At ICR, we don’t agree with the conventional science asteroid story.5 And we don’t accept the five secular extinction events mixed though the rock record. Instead, these supposed extinctions are merely the last occurrences of many types of flora and fauna buried by the floodwaters. The fossil record is really a record of the complete annihilation of ecosystem after ecosystem, giving the appearance of extinction events as each ecological zone was buried in succession.
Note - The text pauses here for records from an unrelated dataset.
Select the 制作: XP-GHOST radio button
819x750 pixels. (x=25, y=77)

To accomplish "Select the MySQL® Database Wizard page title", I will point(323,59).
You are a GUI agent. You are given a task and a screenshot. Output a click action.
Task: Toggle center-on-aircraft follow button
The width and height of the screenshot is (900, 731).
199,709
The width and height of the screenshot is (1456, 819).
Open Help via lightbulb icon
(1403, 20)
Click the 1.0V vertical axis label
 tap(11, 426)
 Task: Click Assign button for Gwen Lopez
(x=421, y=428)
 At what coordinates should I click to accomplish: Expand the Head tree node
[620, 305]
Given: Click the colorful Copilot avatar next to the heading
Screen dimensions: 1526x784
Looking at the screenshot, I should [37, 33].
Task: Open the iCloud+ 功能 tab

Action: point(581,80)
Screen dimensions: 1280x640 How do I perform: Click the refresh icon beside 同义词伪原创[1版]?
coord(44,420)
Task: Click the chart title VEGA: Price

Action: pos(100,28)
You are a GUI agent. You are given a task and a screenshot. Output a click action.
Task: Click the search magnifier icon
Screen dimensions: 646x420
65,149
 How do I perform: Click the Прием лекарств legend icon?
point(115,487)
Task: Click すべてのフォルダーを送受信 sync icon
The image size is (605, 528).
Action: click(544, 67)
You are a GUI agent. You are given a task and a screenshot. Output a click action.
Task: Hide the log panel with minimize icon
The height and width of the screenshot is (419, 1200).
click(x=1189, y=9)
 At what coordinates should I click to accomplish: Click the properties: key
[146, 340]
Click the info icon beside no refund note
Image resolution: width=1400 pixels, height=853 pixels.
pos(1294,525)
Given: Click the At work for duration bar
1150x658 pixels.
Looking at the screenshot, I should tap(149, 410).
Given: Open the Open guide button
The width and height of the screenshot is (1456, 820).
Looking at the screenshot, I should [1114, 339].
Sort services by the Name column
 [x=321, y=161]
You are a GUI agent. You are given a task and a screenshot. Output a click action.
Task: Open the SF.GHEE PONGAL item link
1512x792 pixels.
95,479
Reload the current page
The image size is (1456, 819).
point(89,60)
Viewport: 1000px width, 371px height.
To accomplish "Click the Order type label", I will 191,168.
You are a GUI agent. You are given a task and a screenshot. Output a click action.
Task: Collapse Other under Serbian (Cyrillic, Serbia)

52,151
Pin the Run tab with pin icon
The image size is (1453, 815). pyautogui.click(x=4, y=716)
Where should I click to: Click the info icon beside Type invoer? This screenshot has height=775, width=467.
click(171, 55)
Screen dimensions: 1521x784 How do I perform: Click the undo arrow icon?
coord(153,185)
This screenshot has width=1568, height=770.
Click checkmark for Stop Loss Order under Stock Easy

The real rapid recovery was not between these so-called extinctions but at the end of the Flood year, when animals had to venture out into new ecological niches. Ecological recovery reflects the engineered ability of God’s creation to recover, rebound, recolonize, and fill the earth after the Flood. At last, conventional science is realizing that recovery can occur quickly.

References

  1. Thomas, B. 2020. Biological Bounceback at Mount St. Helens. Acts & Facts. 49 (8): 14.
  2. University of Texas at Austin. Life Rebounded Shockingly Fast After the Asteroid That Killed the Dinosaurs. ScienceDaily. Posted on sciencedaily.com March 15, 2026.
  3. Palmer, T. 1999. Controversy: Catastrophism and Evolution; The Ongoing Debate. New York, NY: Kluwer Academic/Plenum Publishers, 143.
  4. Garrison, T. S. and R. Ellis. 2022. Oceanography: An Invitation to Marine Science, 10th ed. Boston, MA: Cengage Learning, 393.
  5. Clarey, T. L. 2017. Do the Data Support a Large Meteorite Impact at Chicxulub? Answers Research Journal. 10: 71–88.
  6. Lowery, C. M. et al. 2026. New Species Evolved Within a Few Thousand Years of the Chicxulub Impact. Geology. 54 (3): 285–288.

* Dr. Sherwin is a science news writer at the Institute for Creation Research. He earned an M.A. in invertebrate zoology from the University of Northern Colorado and received an honorary doctorate of science from Pensacola Christian College.